=== TASK STATEMENT ===
Whatever runs from the line with "Privacy policy (157, 2511)" to the end of the records below must be copied exactly, with nothing else included.

(Collection entries)
○ ○ ○ ○ ○

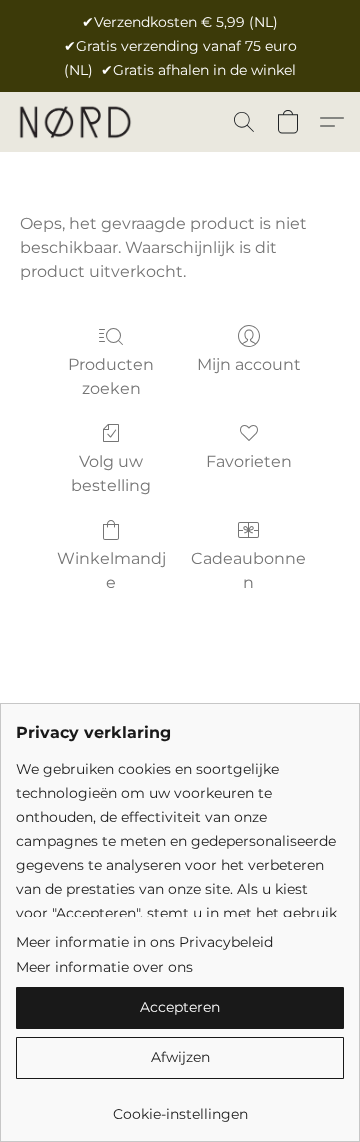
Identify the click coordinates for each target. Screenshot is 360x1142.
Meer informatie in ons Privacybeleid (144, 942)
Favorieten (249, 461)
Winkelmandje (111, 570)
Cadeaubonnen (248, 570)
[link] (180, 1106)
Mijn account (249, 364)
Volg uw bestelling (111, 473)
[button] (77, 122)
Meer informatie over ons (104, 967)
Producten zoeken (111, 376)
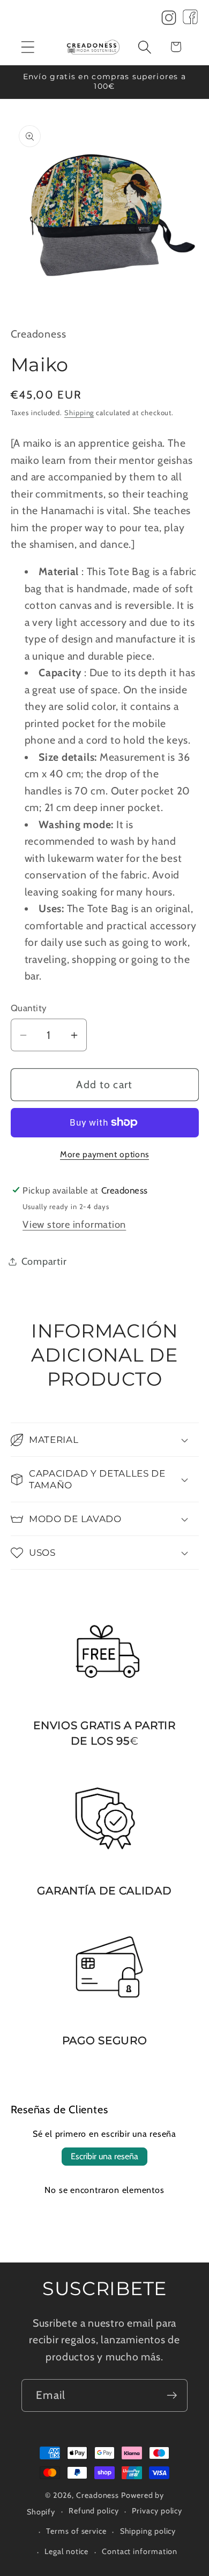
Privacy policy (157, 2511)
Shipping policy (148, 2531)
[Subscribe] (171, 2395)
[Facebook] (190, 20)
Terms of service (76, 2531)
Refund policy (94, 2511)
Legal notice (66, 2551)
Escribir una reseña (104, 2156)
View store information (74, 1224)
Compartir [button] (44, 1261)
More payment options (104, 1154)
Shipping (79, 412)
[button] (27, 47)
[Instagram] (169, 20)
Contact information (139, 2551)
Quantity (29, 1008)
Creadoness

○ ○ ○ ○ ○

=== RESPONSE TO THIS EXERCISE ===
Privacy policy (157, 2511)
Shipping policy (148, 2531)
[Subscribe] (171, 2395)
[Facebook] (190, 20)
Terms of service (76, 2531)
Refund policy (94, 2511)
Legal notice (66, 2551)
Escribir una reseña (104, 2156)
View store information (74, 1224)
Compartir [button] (44, 1261)
More payment options (104, 1154)
Shipping (79, 412)
[button] (27, 47)
[Instagram] (169, 20)
Contact information (139, 2551)
Quantity (29, 1008)
Creadoness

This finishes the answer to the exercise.